If Blue and White forms the next government, the United Arab List will not be a part of it, list MK Yoaz Hendel said Thursday. Hendel made the comment in wake of a suggestion by UAL head Aymen Odeh Wednesday that his party would be willing to join a center-left coalition.
“Blue and White will establish a broad national unity government that will serve all Israelis,” Hendel told Reshet Bet. “We respect the Arab citizens of Israel and we see them as equal in all rights to other Israelis, but we will not include Arab parties whose basic position is the end of Israel as a Jewish state in our government.” Speaking to Army Radio, Gabi Ashkenazi echoed those thoughts, saying that his party “cannot include a party in the government that does not recognize Israel as a Jewish state.”
In an interview with Yediot Acharonot that will appear in its weekend edition, Odeh said that his party would be willing to join a left of center government. No Arab party has ever been a member of an Israeli government, and that has mostly been the choice of the Arab parties. In the past, Arab parties have been part of a leftist “voting bloc,” voting for bills that they support, and abstaining or voting yes on the establishment of governments they prefer.

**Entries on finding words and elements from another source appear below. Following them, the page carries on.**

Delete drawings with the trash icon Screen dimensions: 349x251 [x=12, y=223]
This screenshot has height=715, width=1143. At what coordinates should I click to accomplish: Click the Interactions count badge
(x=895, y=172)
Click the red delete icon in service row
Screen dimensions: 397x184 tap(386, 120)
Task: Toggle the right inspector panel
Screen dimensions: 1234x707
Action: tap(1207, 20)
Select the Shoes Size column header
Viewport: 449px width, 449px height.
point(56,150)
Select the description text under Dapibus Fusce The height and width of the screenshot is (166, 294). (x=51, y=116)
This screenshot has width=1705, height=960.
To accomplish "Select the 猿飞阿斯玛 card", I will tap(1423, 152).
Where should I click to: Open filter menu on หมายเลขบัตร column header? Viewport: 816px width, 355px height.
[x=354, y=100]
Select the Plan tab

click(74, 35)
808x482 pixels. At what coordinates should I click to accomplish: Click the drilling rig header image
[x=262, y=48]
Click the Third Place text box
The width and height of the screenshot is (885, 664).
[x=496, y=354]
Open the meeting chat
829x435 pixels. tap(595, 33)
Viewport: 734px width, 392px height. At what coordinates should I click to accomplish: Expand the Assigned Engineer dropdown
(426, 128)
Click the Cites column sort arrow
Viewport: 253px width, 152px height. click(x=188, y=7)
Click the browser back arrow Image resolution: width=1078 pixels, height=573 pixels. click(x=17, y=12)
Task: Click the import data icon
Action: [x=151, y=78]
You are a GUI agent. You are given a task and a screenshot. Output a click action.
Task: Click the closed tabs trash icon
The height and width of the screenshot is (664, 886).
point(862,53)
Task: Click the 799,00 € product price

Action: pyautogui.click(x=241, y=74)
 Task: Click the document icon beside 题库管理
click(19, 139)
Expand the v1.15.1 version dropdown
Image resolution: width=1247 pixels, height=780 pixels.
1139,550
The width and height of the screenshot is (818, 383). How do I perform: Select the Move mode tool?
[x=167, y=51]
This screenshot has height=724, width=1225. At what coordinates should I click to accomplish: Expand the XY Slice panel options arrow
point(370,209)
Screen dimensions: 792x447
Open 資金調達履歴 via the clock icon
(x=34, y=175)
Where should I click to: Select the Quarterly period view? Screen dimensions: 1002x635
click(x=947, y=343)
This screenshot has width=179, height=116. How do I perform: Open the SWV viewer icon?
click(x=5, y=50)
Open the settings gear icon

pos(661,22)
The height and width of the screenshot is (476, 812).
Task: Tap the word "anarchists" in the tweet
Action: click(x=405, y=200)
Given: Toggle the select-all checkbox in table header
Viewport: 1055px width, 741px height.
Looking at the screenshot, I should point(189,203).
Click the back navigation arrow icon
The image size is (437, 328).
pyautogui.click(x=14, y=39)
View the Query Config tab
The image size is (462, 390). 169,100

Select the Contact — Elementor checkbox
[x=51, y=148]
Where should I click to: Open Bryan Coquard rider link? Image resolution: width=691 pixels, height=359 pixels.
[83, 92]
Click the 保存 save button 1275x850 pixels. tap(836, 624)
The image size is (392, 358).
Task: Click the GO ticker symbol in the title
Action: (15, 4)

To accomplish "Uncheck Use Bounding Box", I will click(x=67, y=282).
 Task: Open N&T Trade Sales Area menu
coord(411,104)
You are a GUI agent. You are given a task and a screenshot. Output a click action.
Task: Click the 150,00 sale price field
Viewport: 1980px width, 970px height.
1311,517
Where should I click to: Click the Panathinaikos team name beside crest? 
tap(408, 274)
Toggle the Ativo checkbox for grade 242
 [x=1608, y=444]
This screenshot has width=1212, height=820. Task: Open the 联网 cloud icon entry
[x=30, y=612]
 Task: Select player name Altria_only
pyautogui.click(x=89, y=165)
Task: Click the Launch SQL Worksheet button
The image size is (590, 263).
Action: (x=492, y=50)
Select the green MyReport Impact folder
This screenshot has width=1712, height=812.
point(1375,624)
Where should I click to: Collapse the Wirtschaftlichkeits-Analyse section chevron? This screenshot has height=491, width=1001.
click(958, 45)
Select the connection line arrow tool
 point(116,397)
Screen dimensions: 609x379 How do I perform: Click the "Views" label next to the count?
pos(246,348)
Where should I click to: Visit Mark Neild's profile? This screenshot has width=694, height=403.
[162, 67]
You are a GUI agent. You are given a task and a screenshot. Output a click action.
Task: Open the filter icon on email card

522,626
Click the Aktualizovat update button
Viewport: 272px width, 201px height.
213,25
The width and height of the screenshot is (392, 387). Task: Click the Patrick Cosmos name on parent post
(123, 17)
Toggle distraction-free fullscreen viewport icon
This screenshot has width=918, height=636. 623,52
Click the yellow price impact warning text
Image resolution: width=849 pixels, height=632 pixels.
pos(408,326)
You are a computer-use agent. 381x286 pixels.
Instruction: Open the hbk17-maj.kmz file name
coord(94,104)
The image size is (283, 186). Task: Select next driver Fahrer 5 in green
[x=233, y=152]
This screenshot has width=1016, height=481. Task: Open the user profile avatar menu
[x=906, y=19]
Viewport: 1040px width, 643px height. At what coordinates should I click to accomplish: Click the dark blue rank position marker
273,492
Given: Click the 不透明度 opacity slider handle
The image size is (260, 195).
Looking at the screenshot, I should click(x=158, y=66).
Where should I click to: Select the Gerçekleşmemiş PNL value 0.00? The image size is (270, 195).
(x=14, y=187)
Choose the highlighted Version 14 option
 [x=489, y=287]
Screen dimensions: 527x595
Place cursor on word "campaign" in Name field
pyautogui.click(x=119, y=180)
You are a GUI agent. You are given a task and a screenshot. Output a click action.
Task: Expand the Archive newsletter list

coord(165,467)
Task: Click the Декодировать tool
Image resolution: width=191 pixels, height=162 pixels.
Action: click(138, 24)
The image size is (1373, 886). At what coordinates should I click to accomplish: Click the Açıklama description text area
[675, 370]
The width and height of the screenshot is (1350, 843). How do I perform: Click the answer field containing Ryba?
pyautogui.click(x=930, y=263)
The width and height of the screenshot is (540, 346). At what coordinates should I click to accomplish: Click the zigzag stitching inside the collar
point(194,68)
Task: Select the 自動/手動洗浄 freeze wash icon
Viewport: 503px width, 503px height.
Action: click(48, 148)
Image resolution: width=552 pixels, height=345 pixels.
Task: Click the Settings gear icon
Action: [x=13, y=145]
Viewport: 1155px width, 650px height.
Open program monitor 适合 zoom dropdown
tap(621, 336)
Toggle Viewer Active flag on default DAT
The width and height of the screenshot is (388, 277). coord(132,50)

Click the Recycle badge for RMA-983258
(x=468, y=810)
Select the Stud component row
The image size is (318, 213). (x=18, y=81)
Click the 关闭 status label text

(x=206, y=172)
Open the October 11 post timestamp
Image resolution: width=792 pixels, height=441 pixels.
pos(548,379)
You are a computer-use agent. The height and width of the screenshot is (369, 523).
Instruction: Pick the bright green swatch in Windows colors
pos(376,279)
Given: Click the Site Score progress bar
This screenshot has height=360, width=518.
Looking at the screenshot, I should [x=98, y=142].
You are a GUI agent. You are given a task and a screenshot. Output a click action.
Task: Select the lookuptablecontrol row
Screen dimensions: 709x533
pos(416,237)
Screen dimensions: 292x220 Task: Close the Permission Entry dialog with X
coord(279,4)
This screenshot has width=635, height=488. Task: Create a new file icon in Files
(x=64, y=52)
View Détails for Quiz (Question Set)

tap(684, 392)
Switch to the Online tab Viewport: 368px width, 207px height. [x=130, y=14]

As the price for his participation in the government, Odeh laid out several demands: a freeze on the demolition of illegally built Arab homes and retroactive legal approval for those homes throughout Israel and Area C of Yehudah and Shomron; cancellation of laws that impose harsh penalties on illegal construction; construction of a new Arab city in the Negev; a strong campaign to confiscate illegal weapons from the Arab sector; new hospitals to serve Arab towns; increasing old-age pensions; restarting negotiations with the Palestinian Authority; and cancellation of the Nation-State law.
Recent polls have shown the UAL getting 11 or 12 seats in the next Knesset, but even with the votes of Blue and White, the Democratic Camp, and Labor, Blue and White head Benny Gantz would have fewer than the 61 Knesset votes he needs to form a government. He would have to either recruit one of the religious or chareidi parties on the right, or convince Avigdor Liberman to add Yisrael Beytenu’s expected 9-10 Knesset seats to his government, both considered highly unlikely.